Document extract:
----
Winner of the New Statesman SPERI Prize in Political Economy 2016


Tuesday 30 June 2020

Why does this government get away with murder?


In the government’s final press conference Chris Whitty, the Government's chief medical officer, said ““I would be surprised and delighted if we weren’t in this current situation through the winter and into next spring.” The significance of that statement cannot be overstated. Deaths in the UK from the virus are currently running 100 every day. (The true total may be higher.) The chief medical officer is saying don’t expect to see deaths running at an order of magnitude lower before the Spring of next year.

I fear we have become desensitized over coronavirus deaths. We keep being told by the government that they are at a much lower level than they used to be, every graph shows deaths are much lower than they were at the peak, resulting in a danger that we regard daily deaths around a hundred as somehow inevitable. But they are not inevitable. They are an order of magnitude higher than deaths in other European countries. Here is a chart of a three day moving average of deaths per day in the UK and some of our nearest neighbours over the past month.


With the possible exception of Sweden, which chose not to lockdown, daily deaths in the UK are an order of magnitude higher compared to our neighbours. If you think this has anything to do with the UK’s population size, there is the same chart per capita.


The only change is that Sweden now leapfrogs over us. From all those who write for The Telegraph and other right wing outlets saying we shouldn’t have locked down I look forward to their profuse apologies.
----
Supplied data:
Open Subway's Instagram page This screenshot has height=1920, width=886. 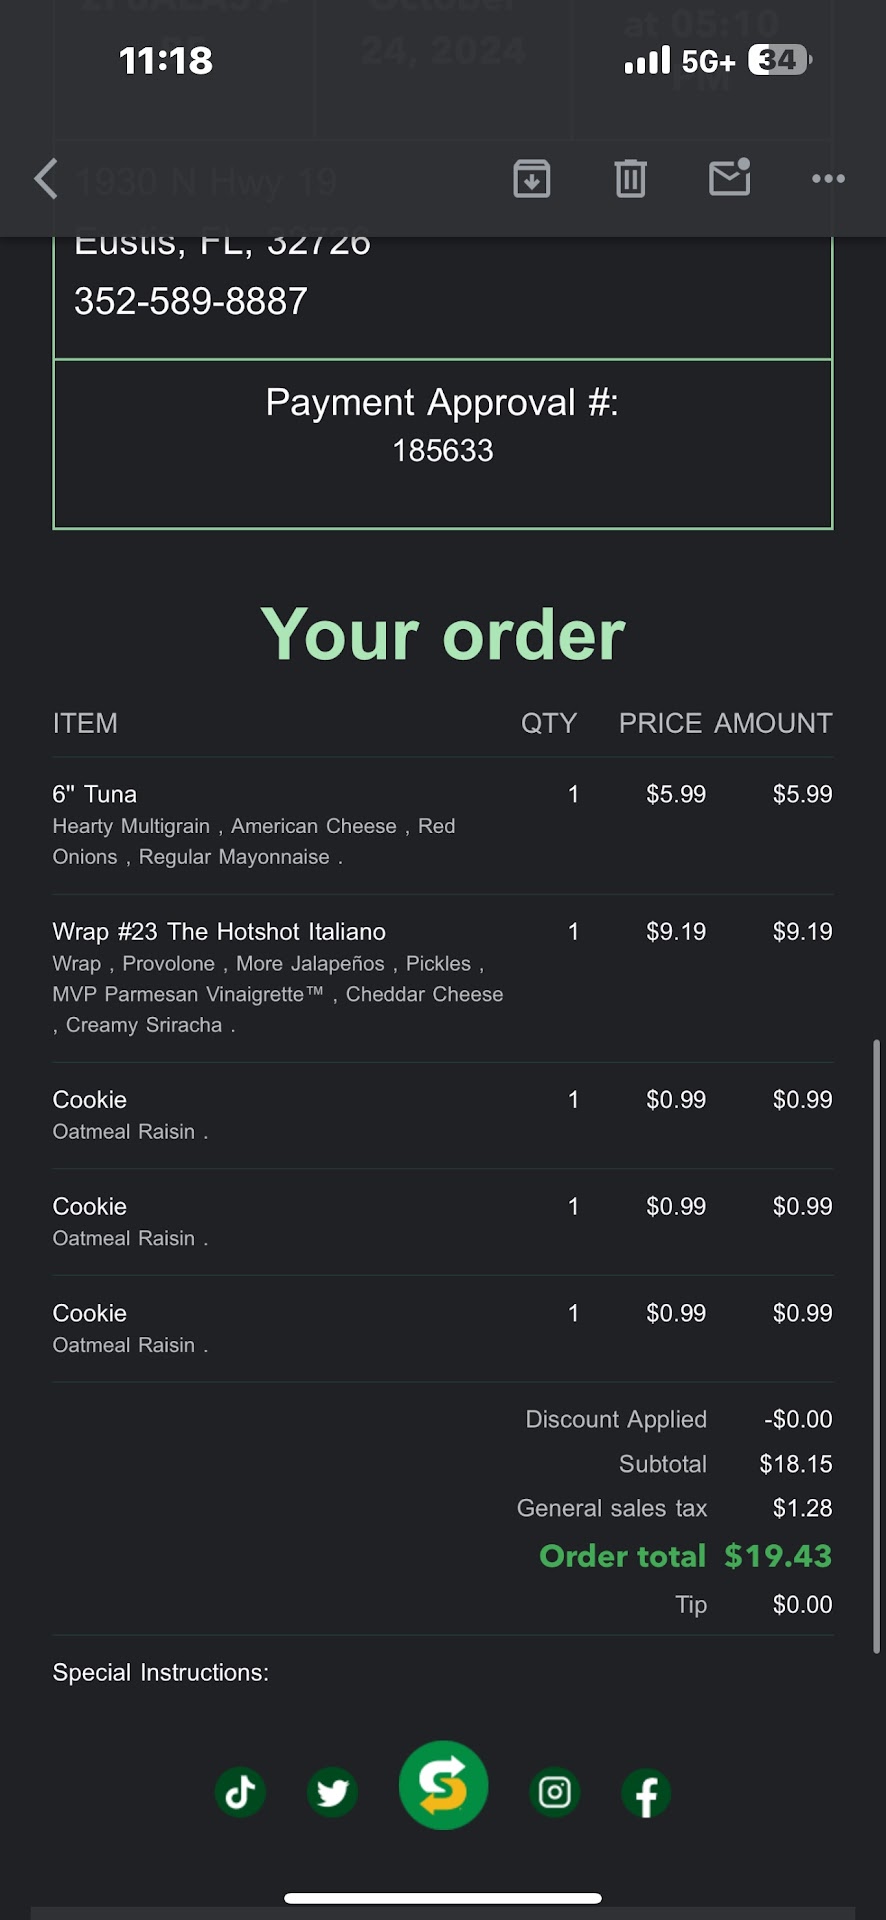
----
Work required:
Copy the post about UK coronavirus deaths from "Why does this" to "of next year.", changing "chief medical officer" to "CMO" each time it appears.

Task solution:
Why does this government get away with murder?


In the government’s final press conference Chris Whitty, the Government's CMO, said ““I would be surprised and delighted if we weren’t in this current situation through the winter and into next spring.” The significance of that statement cannot be overstated. Deaths in the UK from the virus are currently running 100 every day. (The true total may be higher.) The CMO is saying don’t expect to see deaths running at an order of magnitude lower before the Spring of next year.